- **DIRECTIVE A**
Rewrite the records from their first line through the line that contains "(x=736, y=549)", changing "Where should I click to" to "Which spot should I click to" and leaving everything else unchanged.

- **EXCERPT TO READ**
# Breathing properly while sparring



## trueaspirer

During contact sparring matches, even just for training, when hit I find it difficult to keep breathing at a regular pace. The break in my breathing pattern slows me down and I have difficulty for the rest of the match trying to keep up with my opponent. Any suggestions?


----------



## Andrew Green

More getting hit! 

Seriously though, don't think about it or you'll mess yourself up.  Breathing should be automatic, not something you are thinking about while fighting.

That said, get in the habit of not having lunges full of air.  They're like balloons, if you get hit and they are full they pop  

Also get in the habit of breathing out when hitting, and getting hit.  This helps absorb the blow.

Keep good posture (for getting hit), meaning crunched up, chin down and all that.  If you straighten up the muscles stretch out and can't stop strikes as well.

If you do get the wind knocked out of you, you need to recover, which means find a safe place for a few seconds.


----------



## mantis

breathing is extremely important.  always try to breathe.  if you forget to breathe you will most likely black out soon.  

no seriously.  in sparring or fighting the way of breathing is extremely important.  your goal is to get enough oxygen to your muscles to promote endurance during fighting.  Breathing should not be too fast.  it should be deep, organized and kind of slow.  always try to let go of air (exhaling only) as you deliver strikes, and as you take strikes.  try to breathe in as you prepare for a strike, and as you yield.


----------



## desousae

Just like wieght training.  When you are about to attack or press some weight, exhale, explode.  When you are floating or on the way down from a rep, inhale, focus, relax.


----------



## pstarr

Practice reverse breathing...you won't get winded nearly as easily or quickly and if you do, you can recover very, very quickly.  It also allows you to strike with great power and from a more stable position...

Items from a dataset:
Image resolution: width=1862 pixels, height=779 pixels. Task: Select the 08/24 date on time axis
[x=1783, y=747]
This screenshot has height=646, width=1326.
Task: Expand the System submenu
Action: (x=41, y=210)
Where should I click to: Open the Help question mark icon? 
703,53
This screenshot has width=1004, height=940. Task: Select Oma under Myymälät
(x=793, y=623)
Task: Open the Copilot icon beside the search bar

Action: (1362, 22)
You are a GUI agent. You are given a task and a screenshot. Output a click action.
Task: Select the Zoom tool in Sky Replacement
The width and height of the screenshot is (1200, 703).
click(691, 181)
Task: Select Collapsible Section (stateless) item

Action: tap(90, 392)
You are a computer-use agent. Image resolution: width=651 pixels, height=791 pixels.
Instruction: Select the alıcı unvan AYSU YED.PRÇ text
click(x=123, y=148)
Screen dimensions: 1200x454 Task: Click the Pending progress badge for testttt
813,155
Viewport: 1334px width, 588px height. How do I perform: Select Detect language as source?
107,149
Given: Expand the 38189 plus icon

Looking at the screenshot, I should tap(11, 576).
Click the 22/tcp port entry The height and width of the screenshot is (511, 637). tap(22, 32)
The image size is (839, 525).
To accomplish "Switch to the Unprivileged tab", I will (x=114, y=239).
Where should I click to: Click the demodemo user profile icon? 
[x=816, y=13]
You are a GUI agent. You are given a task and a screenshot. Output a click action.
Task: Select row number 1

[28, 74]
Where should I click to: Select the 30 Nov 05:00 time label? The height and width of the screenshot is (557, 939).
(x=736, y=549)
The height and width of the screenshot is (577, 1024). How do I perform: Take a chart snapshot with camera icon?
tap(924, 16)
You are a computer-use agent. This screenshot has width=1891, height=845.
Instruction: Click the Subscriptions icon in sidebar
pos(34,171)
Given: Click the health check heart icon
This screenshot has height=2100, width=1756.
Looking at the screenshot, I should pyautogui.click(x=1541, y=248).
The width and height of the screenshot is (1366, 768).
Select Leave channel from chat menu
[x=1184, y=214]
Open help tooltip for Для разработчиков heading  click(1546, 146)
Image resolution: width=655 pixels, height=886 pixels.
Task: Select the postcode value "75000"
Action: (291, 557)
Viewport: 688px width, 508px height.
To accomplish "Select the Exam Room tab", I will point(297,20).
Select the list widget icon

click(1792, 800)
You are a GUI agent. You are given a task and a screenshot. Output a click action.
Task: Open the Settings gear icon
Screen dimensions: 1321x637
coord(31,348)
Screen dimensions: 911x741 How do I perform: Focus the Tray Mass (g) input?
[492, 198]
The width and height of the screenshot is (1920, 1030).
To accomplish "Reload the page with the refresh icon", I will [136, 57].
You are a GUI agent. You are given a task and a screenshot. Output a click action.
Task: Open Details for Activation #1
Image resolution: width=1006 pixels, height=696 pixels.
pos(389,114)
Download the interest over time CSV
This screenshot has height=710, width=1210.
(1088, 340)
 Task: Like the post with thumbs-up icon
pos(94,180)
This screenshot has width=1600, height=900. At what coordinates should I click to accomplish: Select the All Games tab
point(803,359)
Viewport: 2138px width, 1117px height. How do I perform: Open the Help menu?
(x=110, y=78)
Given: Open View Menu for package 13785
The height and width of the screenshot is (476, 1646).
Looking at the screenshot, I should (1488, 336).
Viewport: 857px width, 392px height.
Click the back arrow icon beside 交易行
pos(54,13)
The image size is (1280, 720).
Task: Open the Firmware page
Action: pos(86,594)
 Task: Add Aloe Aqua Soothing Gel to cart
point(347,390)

- **DIRECTIVE B**
Duplicate the passage in the sparring breathing thread that begins at the words "That said, get" and stops after "strikes as well.".

- **RESULT A**
Image resolution: width=1862 pixels, height=779 pixels. Task: Select the 08/24 date on time axis
[x=1783, y=747]
This screenshot has height=646, width=1326.
Task: Expand the System submenu
Action: (x=41, y=210)
Which spot should I click to: Open the Help question mark icon? 
703,53
This screenshot has width=1004, height=940. Task: Select Oma under Myymälät
(x=793, y=623)
Task: Open the Copilot icon beside the search bar

Action: (1362, 22)
You are a GUI agent. You are given a task and a screenshot. Output a click action.
Task: Select the Zoom tool in Sky Replacement
The width and height of the screenshot is (1200, 703).
click(691, 181)
Task: Select Collapsible Section (stateless) item

Action: tap(90, 392)
You are a computer-use agent. Image resolution: width=651 pixels, height=791 pixels.
Instruction: Select the alıcı unvan AYSU YED.PRÇ text
click(x=123, y=148)
Screen dimensions: 1200x454 Task: Click the Pending progress badge for testttt
813,155
Viewport: 1334px width, 588px height. How do I perform: Select Detect language as source?
107,149
Given: Expand the 38189 plus icon

Looking at the screenshot, I should tap(11, 576).
Click the 22/tcp port entry The height and width of the screenshot is (511, 637). tap(22, 32)
The image size is (839, 525).
To accomplish "Switch to the Unprivileged tab", I will (x=114, y=239).
Which spot should I click to: Click the demodemo user profile icon? 
[x=816, y=13]
You are a GUI agent. You are given a task and a screenshot. Output a click action.
Task: Select row number 1

[28, 74]
Which spot should I click to: Select the 30 Nov 05:00 time label? The height and width of the screenshot is (557, 939).
(x=736, y=549)

- **RESULT B**
That said, get in the habit of not having lunges full of air.  They're like balloons, if you get hit and they are full they pop  

Also get in the habit of breathing out when hitting, and getting hit.  This helps absorb the blow.

Keep good posture (for getting hit), meaning crunched up, chin down and all that.  If you straighten up the muscles stretch out and can't stop strikes as well.